Bana also shared the challenges of realizing disability justice when people with disabilities back home have been intentionally subjected to exclusion. “One thing about disableism” is that we choose “who to see and who to focus on.”
Sarah Jama, a community organizer and former member of provincial parliament for Hamilton Centre, drew parallels between the exclusionary systems that enable the systemic mistreatment of disabled people both here in Canada and in Palestine: “Because we live in a society that says disabled people, sick people, chronically ill people don’t deserve to live in public, we have to warehouse them and send them away, and that continues to kill people.”

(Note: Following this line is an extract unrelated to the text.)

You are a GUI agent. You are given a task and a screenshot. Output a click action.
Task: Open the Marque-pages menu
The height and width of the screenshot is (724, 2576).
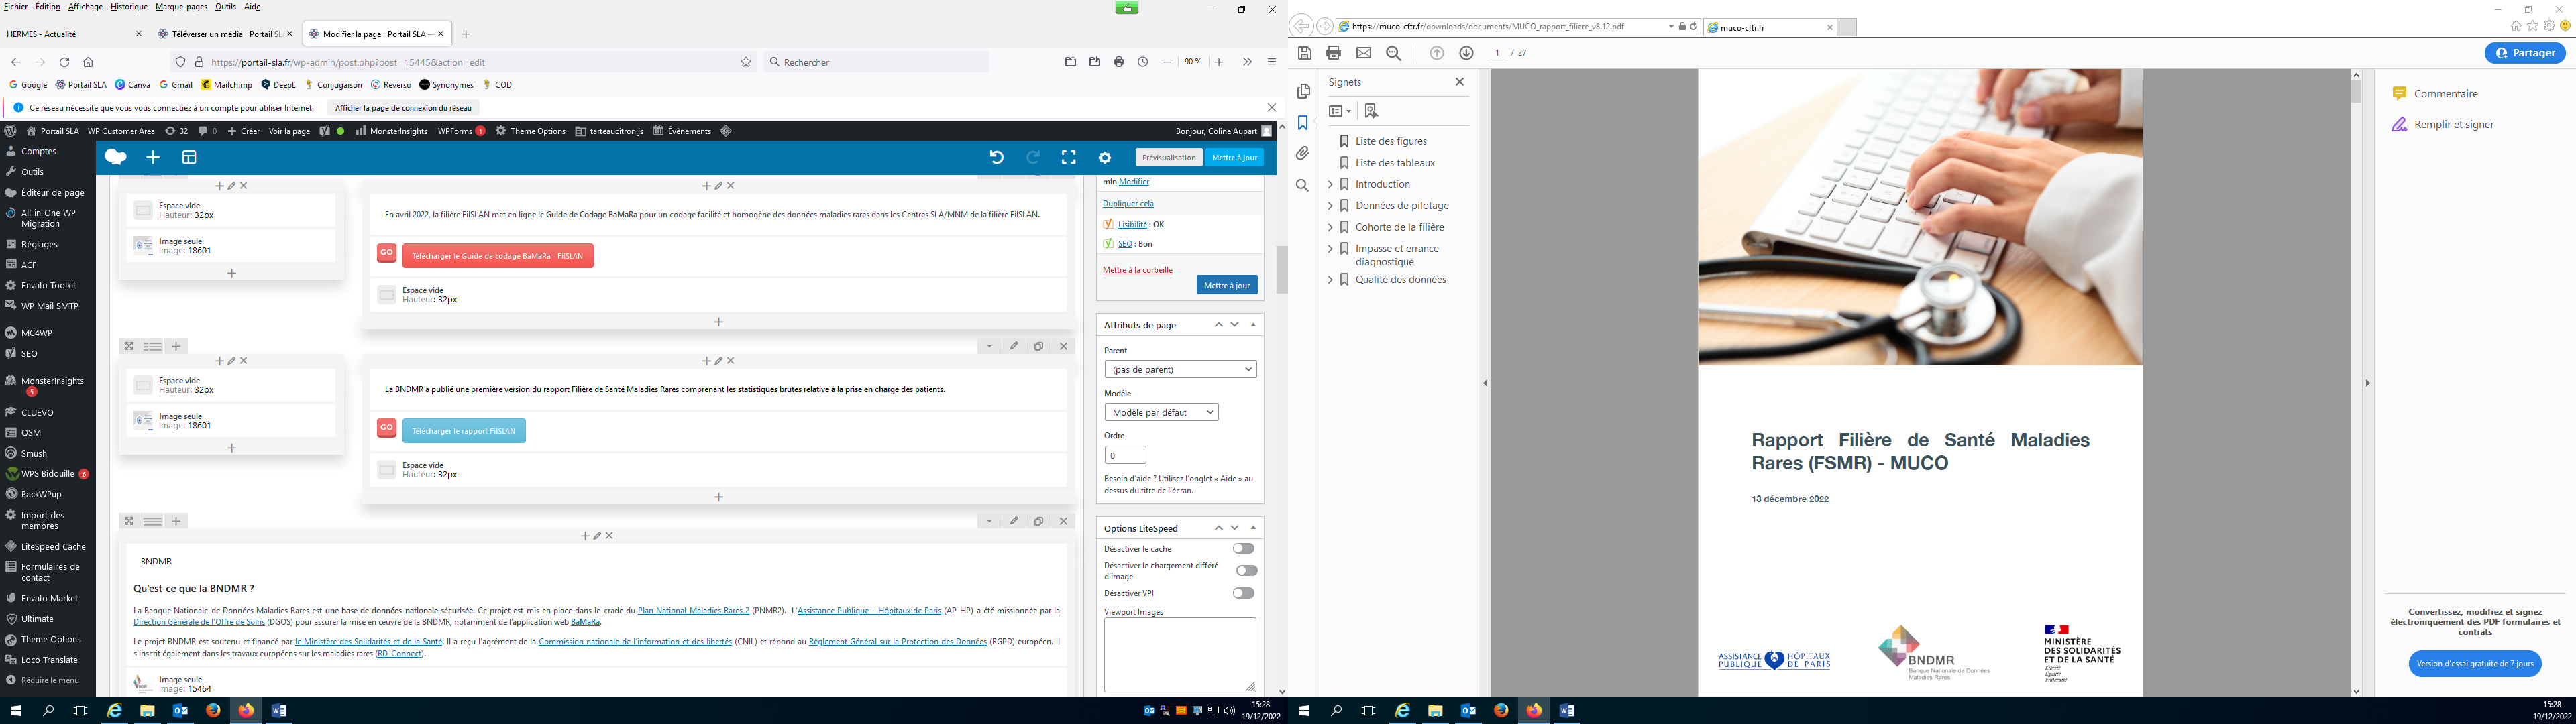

Calling to issues like Alberta’s Sexual Sterilization Act, in which Indigenous women were forcibly sterilized, Jama said these issues “cannot be removed from the question of, do Palestinians have the right to exist in their public space.”
For Siling, their project Crips for eSims for Gaza offers an accessible way for disabled folks to help Palestinians restore internet connectivity amid Israel’s targeting of vital telecommunications networks in Gaza. So far, over 160 volunteers from around the world have helped raise more than $3 million for eSims.
Speaking on how disability relates to Palestine, another panellist named Siling said: “There is a clear connection between how disabled people are dehumanized, rendered ‘less than’ or ‘non-human,’ and the way that Palestinians are dehumanized. Everyone in Palestine is disabled or set to become disabled because the conditions of genocide are disabling.”